**INSTRUCTIONS FOR THE TASK:** All entries given below are to be returned word for word.

[[ DATA, beginning ]]

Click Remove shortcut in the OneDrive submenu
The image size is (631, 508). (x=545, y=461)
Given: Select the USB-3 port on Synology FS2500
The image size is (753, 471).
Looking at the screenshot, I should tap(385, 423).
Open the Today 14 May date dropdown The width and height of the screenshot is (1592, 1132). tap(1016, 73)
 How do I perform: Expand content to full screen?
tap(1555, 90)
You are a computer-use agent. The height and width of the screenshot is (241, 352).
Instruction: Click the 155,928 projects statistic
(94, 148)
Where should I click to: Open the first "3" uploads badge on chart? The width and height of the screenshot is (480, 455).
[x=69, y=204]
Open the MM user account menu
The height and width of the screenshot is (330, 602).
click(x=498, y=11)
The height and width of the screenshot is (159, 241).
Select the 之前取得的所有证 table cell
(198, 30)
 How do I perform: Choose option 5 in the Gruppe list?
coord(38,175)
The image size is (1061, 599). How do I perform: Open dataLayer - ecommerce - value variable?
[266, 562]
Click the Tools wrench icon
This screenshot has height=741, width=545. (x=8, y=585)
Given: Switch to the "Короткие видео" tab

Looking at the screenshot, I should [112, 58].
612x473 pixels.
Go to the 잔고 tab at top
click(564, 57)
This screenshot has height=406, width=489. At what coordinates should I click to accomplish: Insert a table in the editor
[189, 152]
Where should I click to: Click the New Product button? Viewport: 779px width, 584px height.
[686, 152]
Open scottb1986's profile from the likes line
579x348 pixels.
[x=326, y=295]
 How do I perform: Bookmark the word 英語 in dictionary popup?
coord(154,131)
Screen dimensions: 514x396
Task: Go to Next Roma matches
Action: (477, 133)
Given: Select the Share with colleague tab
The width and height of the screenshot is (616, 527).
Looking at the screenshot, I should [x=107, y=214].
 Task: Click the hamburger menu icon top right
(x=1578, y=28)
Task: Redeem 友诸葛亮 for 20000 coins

[[ DATA, end ]]

**SOLUTION:**
Click Remove shortcut in the OneDrive submenu
The image size is (631, 508). (x=545, y=461)
Given: Select the USB-3 port on Synology FS2500
The image size is (753, 471).
Looking at the screenshot, I should tap(385, 423).
Open the Today 14 May date dropdown The width and height of the screenshot is (1592, 1132). tap(1016, 73)
 How do I perform: Expand content to full screen?
tap(1555, 90)
You are a computer-use agent. The height and width of the screenshot is (241, 352).
Instruction: Click the 155,928 projects statistic
(94, 148)
Where should I click to: Open the first "3" uploads badge on chart? The width and height of the screenshot is (480, 455).
[x=69, y=204]
Open the MM user account menu
The height and width of the screenshot is (330, 602).
click(x=498, y=11)
The height and width of the screenshot is (159, 241).
Select the 之前取得的所有证 table cell
(198, 30)
 How do I perform: Choose option 5 in the Gruppe list?
coord(38,175)
The image size is (1061, 599). How do I perform: Open dataLayer - ecommerce - value variable?
[266, 562]
Click the Tools wrench icon
This screenshot has height=741, width=545. (x=8, y=585)
Given: Switch to the "Короткие видео" tab

Looking at the screenshot, I should [112, 58].
612x473 pixels.
Go to the 잔고 tab at top
click(564, 57)
This screenshot has height=406, width=489. At what coordinates should I click to accomplish: Insert a table in the editor
[189, 152]
Where should I click to: Click the New Product button? Viewport: 779px width, 584px height.
[686, 152]
Open scottb1986's profile from the likes line
579x348 pixels.
[x=326, y=295]
 How do I perform: Bookmark the word 英語 in dictionary popup?
coord(154,131)
Screen dimensions: 514x396
Task: Go to Next Roma matches
Action: (477, 133)
Given: Select the Share with colleague tab
The width and height of the screenshot is (616, 527).
Looking at the screenshot, I should [x=107, y=214].
 Task: Click the hamburger menu icon top right
(x=1578, y=28)
Task: Redeem 友诸葛亮 for 20000 coins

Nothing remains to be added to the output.